YOUR INSTRUCTIONS:
Return the lines below exactly, starting with the line that contains "Terms of Use (204, 2532)" and stopping after the last line.

RECORDS TO PROCESS:

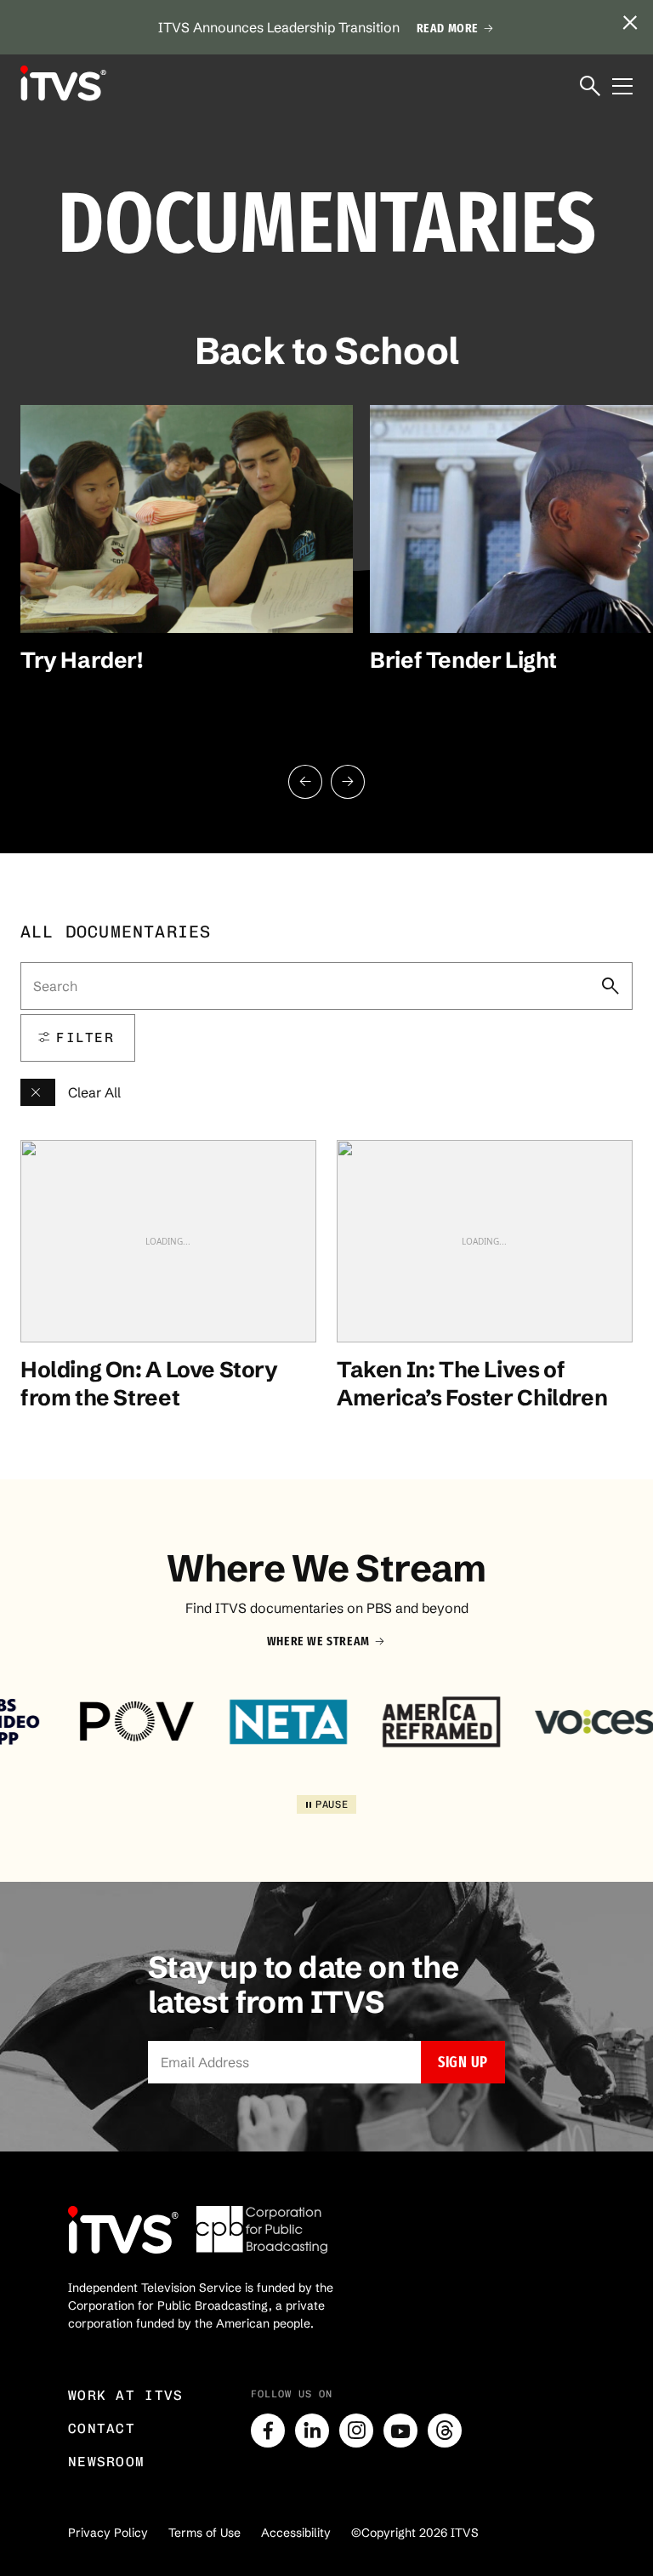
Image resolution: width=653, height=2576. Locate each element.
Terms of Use (204, 2532)
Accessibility (296, 2532)
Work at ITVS (125, 2395)
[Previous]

ANSWER SECTION:
Terms of Use (204, 2532)
Accessibility (296, 2532)
Work at ITVS (125, 2395)
[Previous]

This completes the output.